(What to do):
1. Answer these questions from the article on the Latino health grant.
(a) Which organization awarded the grant?
(b) How many hours of training will the lay health advisors receive, and over what period?
(c) Who is the principal investigator of the LHA project?
2. Reproduce word for word the passage of the article on the Latino health grant that opens with the words containing "The grant was" and closes with "July 1, 2009.".

(Text section):
-- -- --

Grant Funds New Latino Community Health Project

January 14, 2009

WINSTON-SALEM, N.C. – Researchers at the Maya Angelou Center for Health Equity, part of Wake Forest University School of Medicine, have received a $300,000 grant to fund a community project to reduce health disparities among the Latino population in and around Forsyth County.

The purpose of the project, “Latino Lay Health Advisors: A Coalition Initiative,” is to educate the Latino community to improve medical literacy and avoid overutilization of acute care settings, such as emergency rooms.

The grant was awarded by the N.C. Health and Wellness Trust Fund as part of one of its major health initiatives, the Eliminating Health Disparities Initiative. The grant of $300,000 is for a 36-month period beginning July 1, 2009.

Designed in conjunction with the Department of Chaplaincy and Pastoral Education at Wake Forest University Baptist Medical Center, the project aims to empower key leaders in Latino religious communities to become health educators. Religious leaders were chosen because a significant percentage of the Latino population participates in religious services and has an ingrained respect for religious figures.

The candidates trained as lay health advisors (LHAs) will be identified by each of the partner denominations or ministries of this project. They will receive a total of 60 hours of training over three months at Wake Forest Baptist.

“The concept of a lay health advisor is emerging as a key participant in the health education of Latino communities, so it is very important that we train individuals who already have been recognized as natural leaders within and by the Latino religious communities,” said Jorge Calles-Escandon, M.D., associate professor of internal medicine and principal investigator of the LHA project.

A structured curriculum will be created to educate the LHAs and provide them with the tools necessary to provide health education in the language and style most suitable to their communities. The curriculum will present information about the most prevalent diseases affecting the state’s Latino population and key issues related to the health care system in the United States such as access, utilization of the system and preventative medicine issues. Major subjects covered by the curriculum include obesity, hypertension, dyslipidemia (overproduction or deficiency of lipids in the blood), Type 2 diabetes and cardiovascular disease.

Faculty and students at the School of Medicine will support these efforts by providing basic medical services for screening and testing of common diseases that affect Latinos.

-- -- --

(Dataset extract):
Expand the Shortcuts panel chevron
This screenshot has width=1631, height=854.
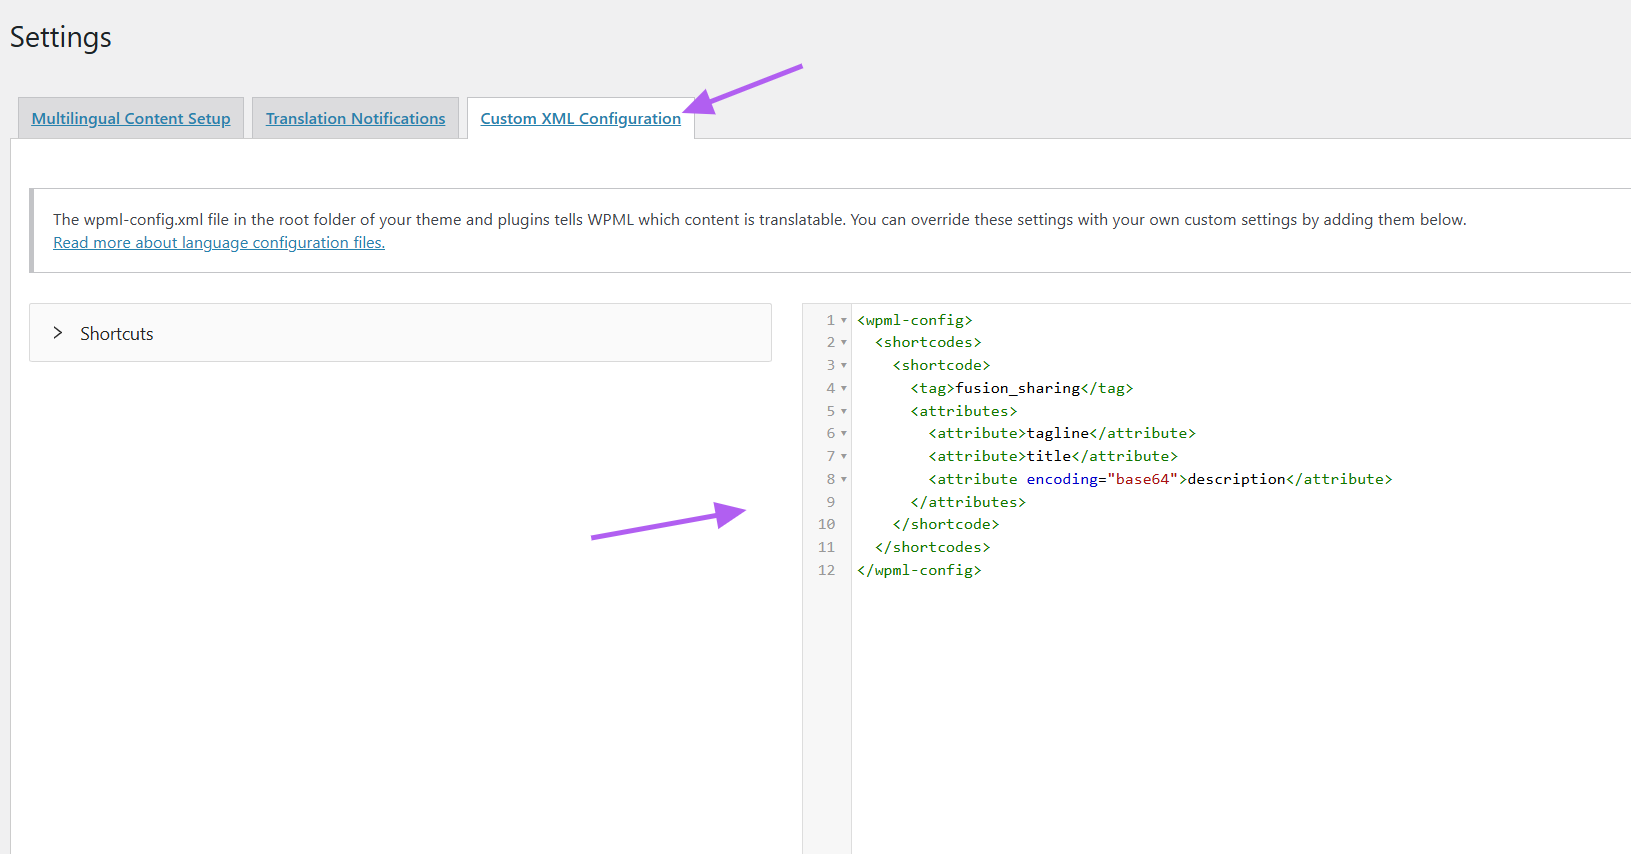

-- -- --

(Results of the exercise):
1.
(a) The N.C. Health and Wellness Trust Fund.
(b) 60 hours of training over three months.
(c) Jorge Calles-Escandon, M.D.

2.
The grant was awarded by the N.C. Health and Wellness Trust Fund as part of one of its major health initiatives, the Eliminating Health Disparities Initiative. The grant of $300,000 is for a 36-month period beginning July 1, 2009.